Planning my next big challenge

10 Sep

I have been looking ahead to a time when all my organising is complete and all my files are in order, and thinking about what I want to do next.

I know I have several more detailed projects already on the go, but what I would really like to do is have another intensive genealogy weekend like I did earlier in the year. This time I would like to try and identify all my 4x great grandparents.

I had a quick count up last night and found that I already have some details for half of them, so that only leaves me another 32 ancestors to go.

I realise that 32 ancestors in a weekend is probably not going to be achievable, especially as some of these individuals are going to require a trip to the record office or London Family History Centre.

So in the next few weeks, as I transition from organising to researching, I am going to start doing some groundwork, pick off some of the easy ancestors and identify some of the problem ones.

I also need to go through and make sure I have all the details for the earlier generations and make sure I have all the basic information for them, so that means birth, marriage, death (or baptism and burial) and census details for all available years. Fortunately I can run a query on Family Historian which will show me which data I have and what is missing.

And the reason why I want to do this? Well, by the end of the year I would like to have printed a family tree of all my ancestors.
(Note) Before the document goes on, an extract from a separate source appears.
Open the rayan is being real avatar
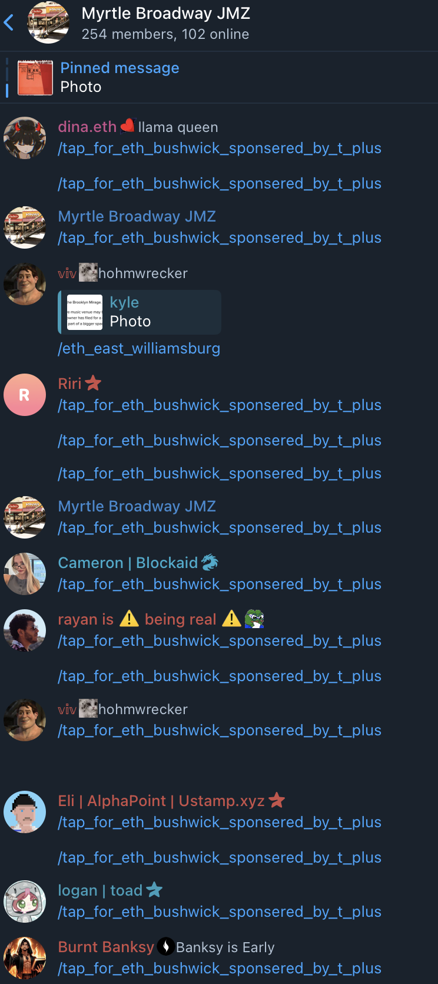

Not as a Christmas present for anyone in particular (other than me), but as a talking point for when the family gathers at that time of year, hopefully to stimulate a bit of interest in our ancestry.

So by the end of October I would like to have the majority of the research done, I can then spend November adding as many photos as possible and worrying about presentation and then in December I can get it printed, and perhaps a working copy to scribble on around the table after Christmas dinner.